We've had a handful of player confessions -- and not one of those players seems to have been "forgiven". Without forgiveness and with a rapidly declining (maybe now nonexistent) shock value of confession, where's the incentive for any player to come forward?
And of course nobody can prove they didn't use. So the only evidence that can possibly come forward at this point (other than a confession) is somebody saying "I know X did steroids" which will be nothing more than unsubstantiated hearsay at this point.
Let's take Sosa. Again, it's been 15 years since he became super-famous. There's the NYT report based on anonymous sources "familiar with the list" who, several months after the list was obtained and several months after AROD's name had been revealed, "confirmed" that Sosa was on the list although they couldn't remember what he had tested positive for. But beyond that? No personal trainer, no ex-wife, no spurned mistress, no ex-teammate, no busted steroid dealer has even taken a shot at him to my knowledge. I think Canseco brings him up in the book but I believe even that is just in the "c'mon, look at him" category. Mark Grace made news for a day saying Sosa took steroids only to make it clear the next day that his evidence was "c'mon, look at him".
So what's the point of waiting? If you aren't sure whether Sosa (or Bagwell or Biggio or Piazza or ...) took steroids now, you're not going to be any more certain 5 years from now.
All the "waiters" are really doing is procrastinating at best and hiding behind "waiting" rather than admit they have no evidence at worst.
If there are any genuine "waiters" out there, unfortunately this is a rare time when there is some harm in waiting because the ballot is getting clogged and reasonable to downright worthy candidates are going to get screwed. There's no obvious solution to that other than coming to your senses and electing Larry Walker ASAP. :-)
I don't think it's unfair, Fay Vincent is an insufferable jack ass, Seligula has been a vastly superior commish despite being basically evil.
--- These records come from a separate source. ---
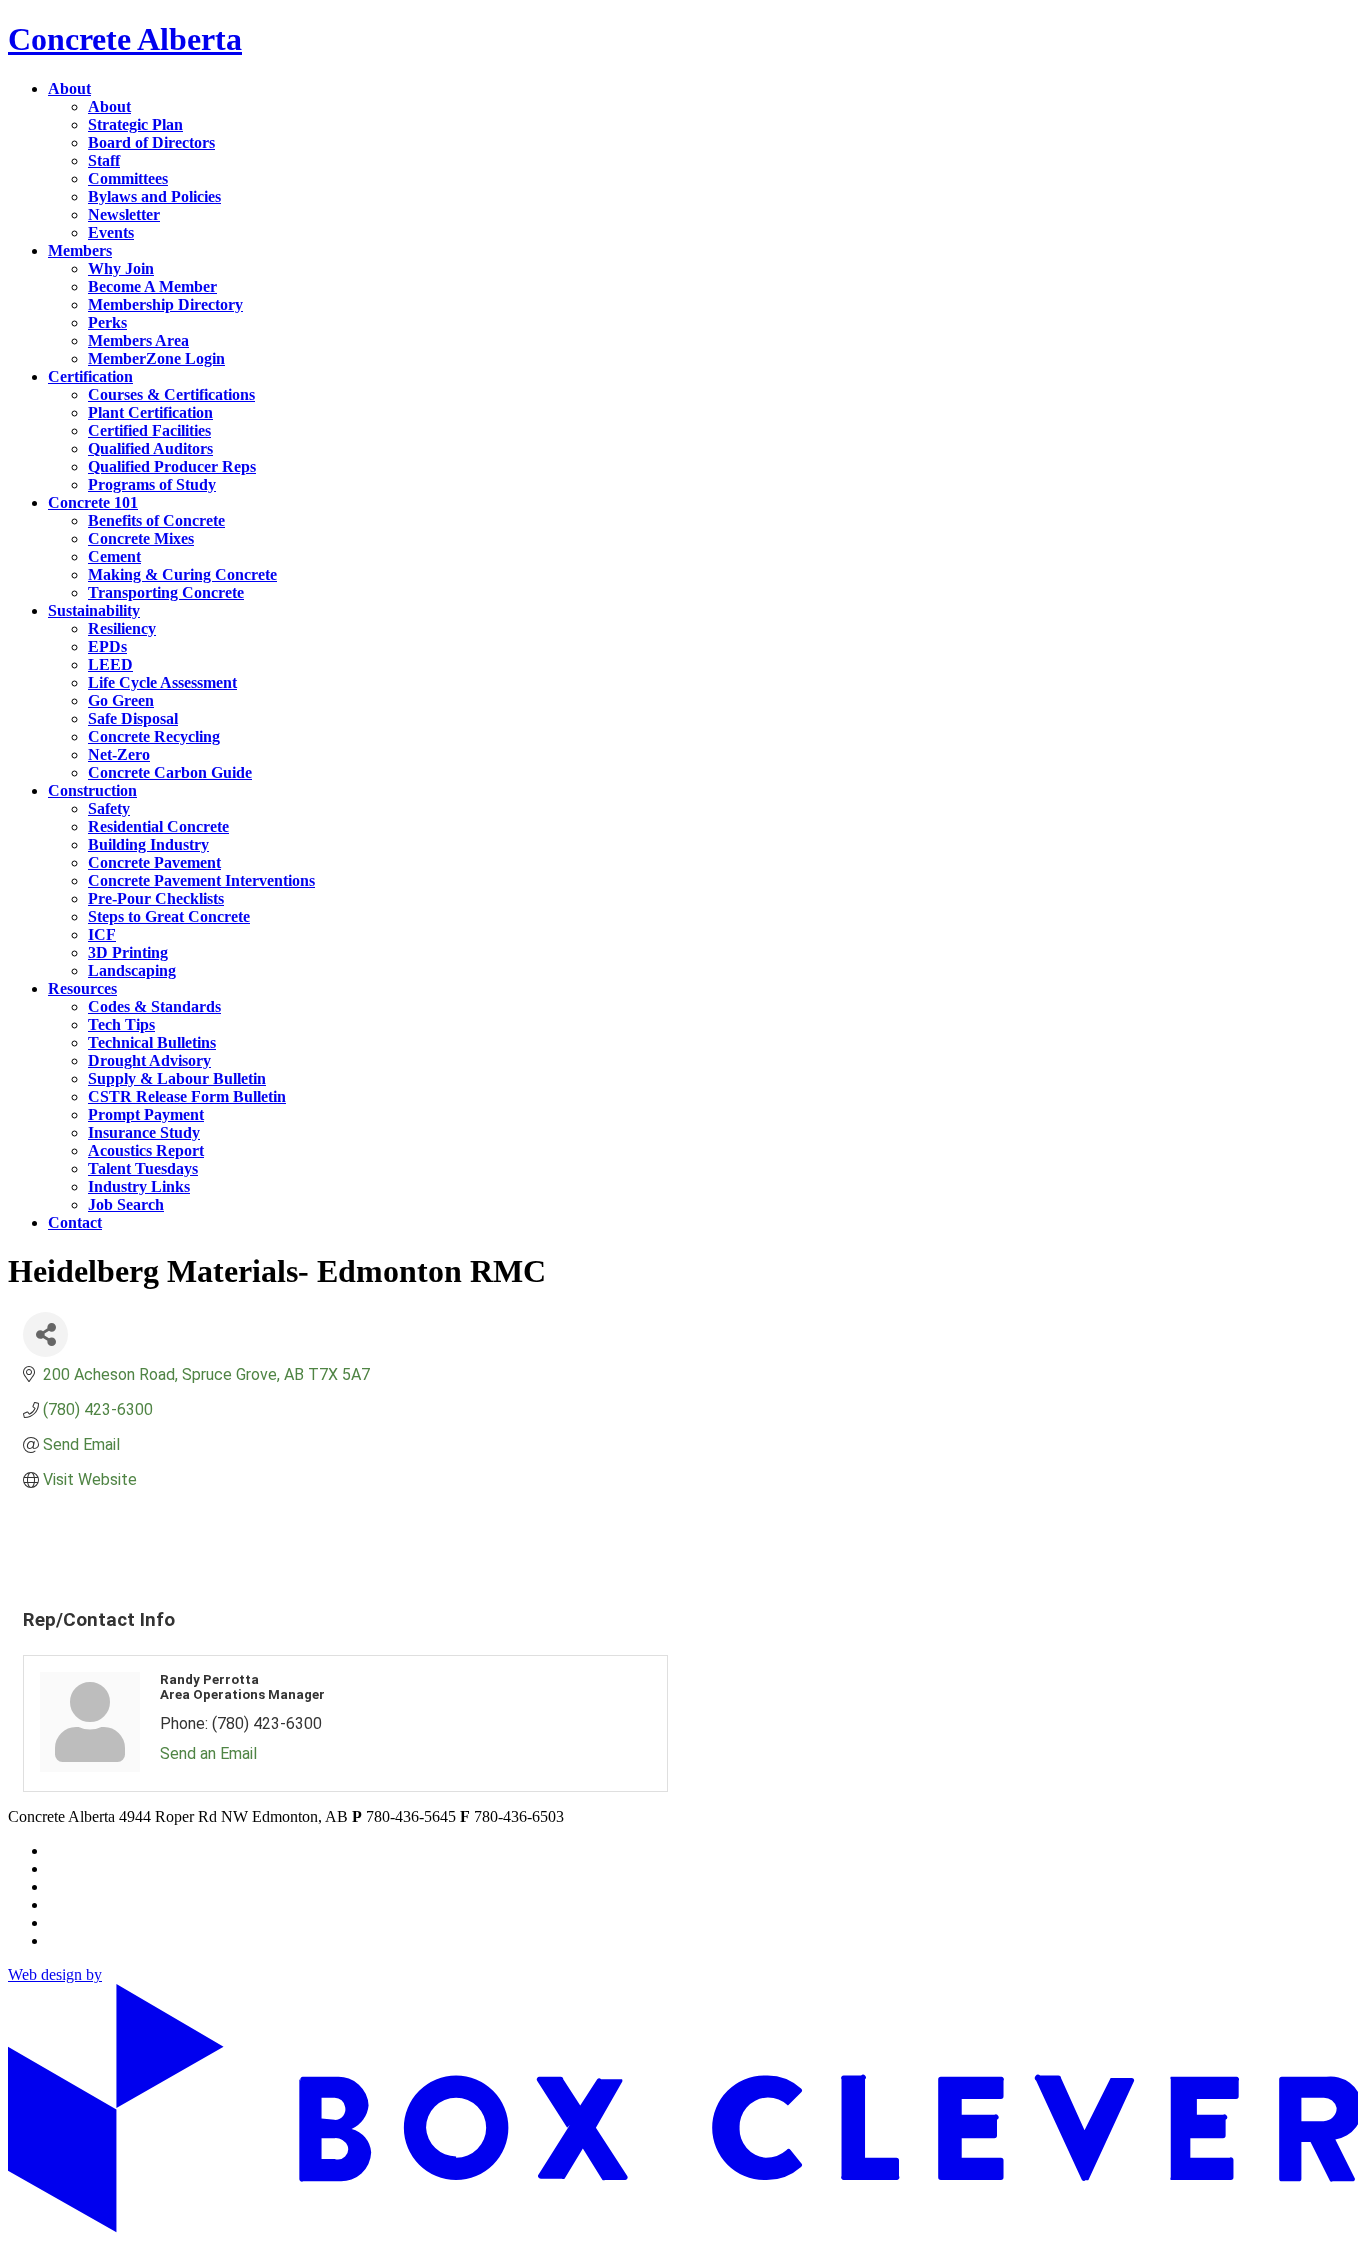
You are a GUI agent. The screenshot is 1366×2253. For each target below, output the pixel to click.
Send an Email (208, 1753)
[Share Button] (45, 1334)
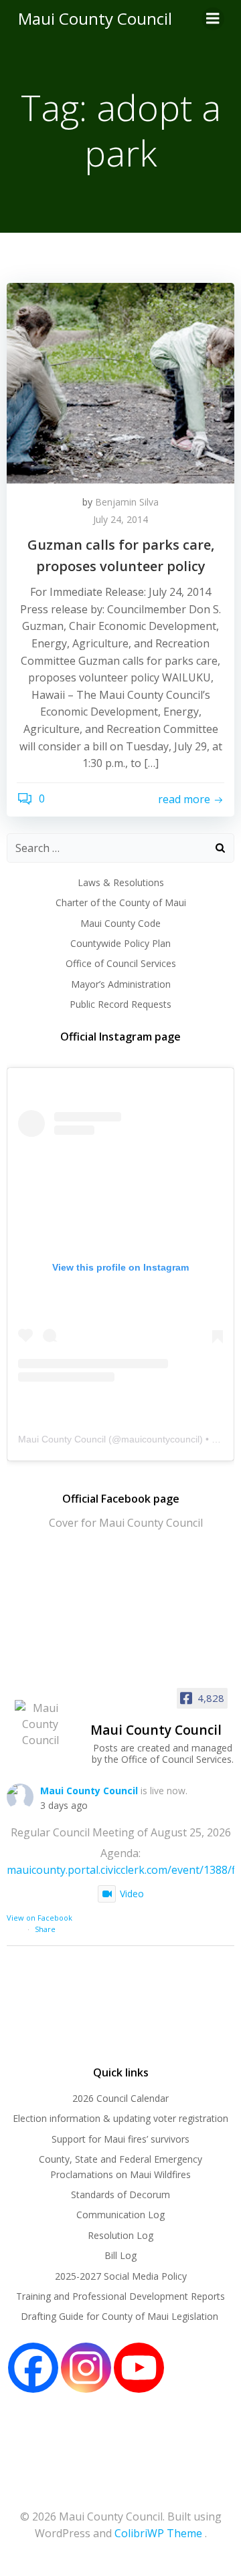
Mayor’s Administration (121, 984)
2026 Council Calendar (120, 2098)
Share (45, 1929)
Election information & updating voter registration (120, 2118)
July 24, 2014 (120, 519)
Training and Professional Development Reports (120, 2296)
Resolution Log (120, 2235)
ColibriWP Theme (158, 2533)
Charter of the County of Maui (121, 902)
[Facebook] (33, 2368)
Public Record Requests (120, 1004)
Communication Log (120, 2214)
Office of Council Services (121, 963)
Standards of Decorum (120, 2194)
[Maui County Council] (40, 1724)
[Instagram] (86, 2368)
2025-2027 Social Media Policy (121, 2276)
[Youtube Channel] (139, 2368)
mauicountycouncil (160, 1439)
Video (132, 1893)
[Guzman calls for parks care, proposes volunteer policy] (120, 381)
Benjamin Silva (127, 502)
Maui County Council (95, 18)
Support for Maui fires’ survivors (120, 2139)
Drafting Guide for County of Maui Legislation (121, 2316)
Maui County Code (120, 923)
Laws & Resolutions (121, 882)
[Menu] (213, 18)
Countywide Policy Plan (120, 943)
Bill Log (120, 2255)
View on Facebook (39, 1918)
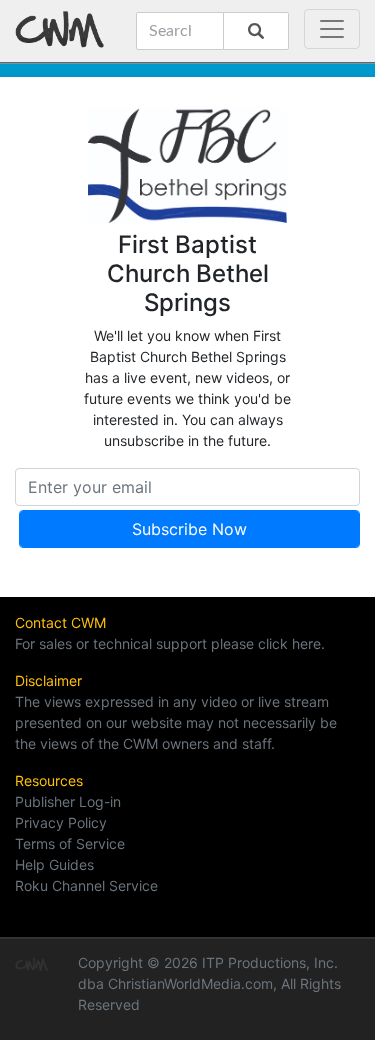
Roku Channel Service (86, 885)
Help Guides (54, 864)
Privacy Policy (61, 822)
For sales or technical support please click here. (170, 643)
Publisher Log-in (68, 801)
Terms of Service (70, 843)
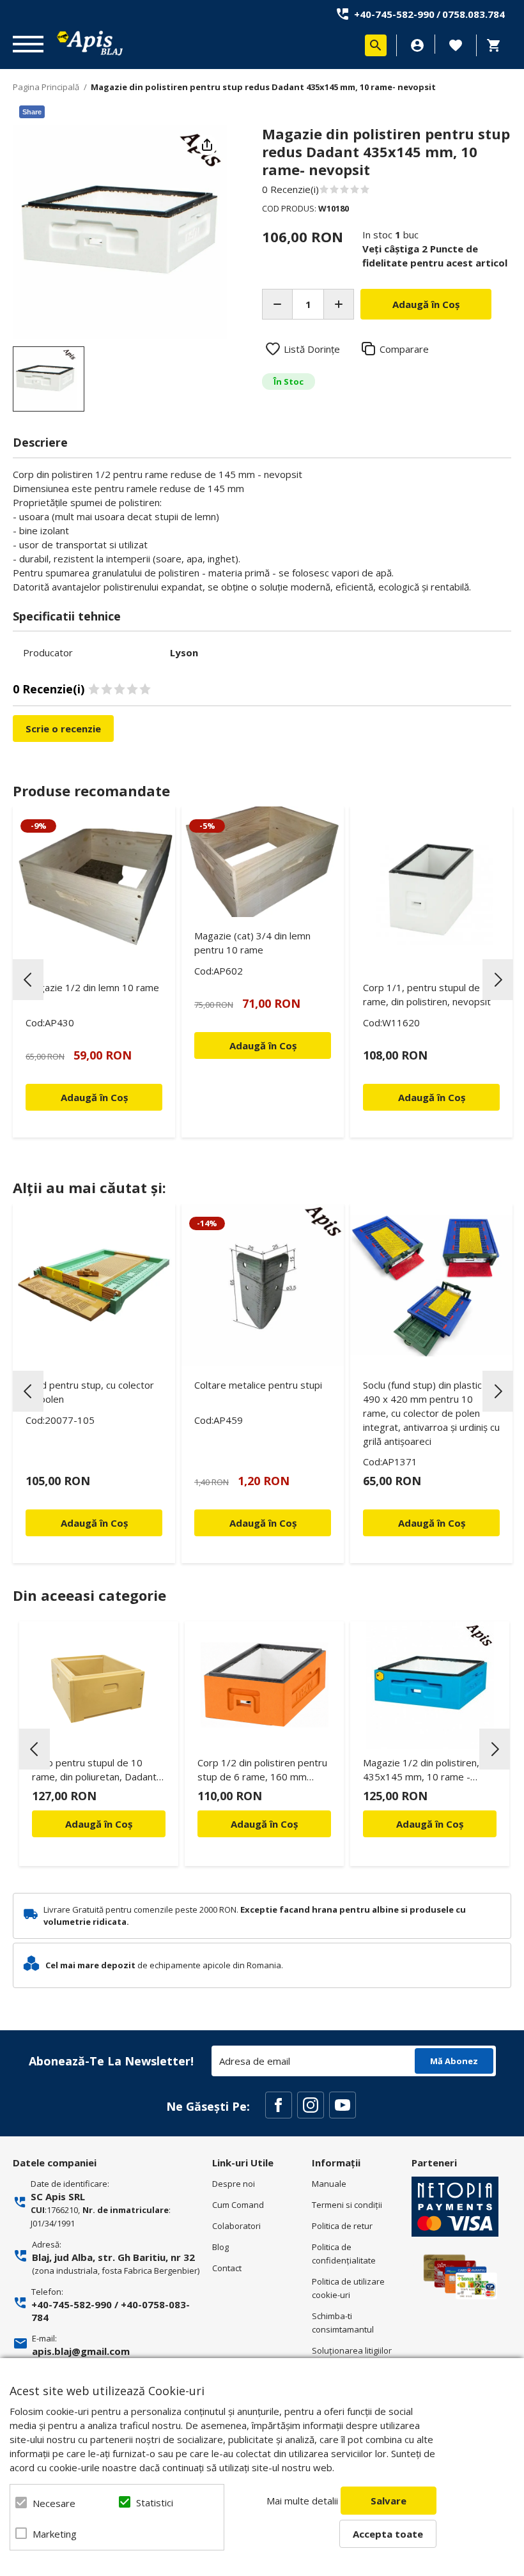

I don't think he understands any of these worse/concepts:
Fair
Just
Honor
Proof
Noble
Noble conduct
wise
How does this preclude you having resentment over players you feel "cheated" to break cherished records? After all, this fits Mike Lupica: He wrote a book following the 1998 home run chase entitled "The Summer of ’98: When Homers Flew, Records Fell, and Baseball Reclaimed America." In the book he wrote glowingly about how the home run chase enabled him to bond with his son. Later he was shocked to learn that -- gasp! -- people might have been on drugs when they hit the home runs. And so he feels that they cheated to break records. One need not have grown up a fan of Maris in the '60s to feel that way. And yet one still is so blinded by the resentment of the 90s players for breaking records that one forms illogical and unsustainable conclusions about steroids and amps, etc.
I hope Bonds continues to deny steroids, and instead announces to the world that he is gay.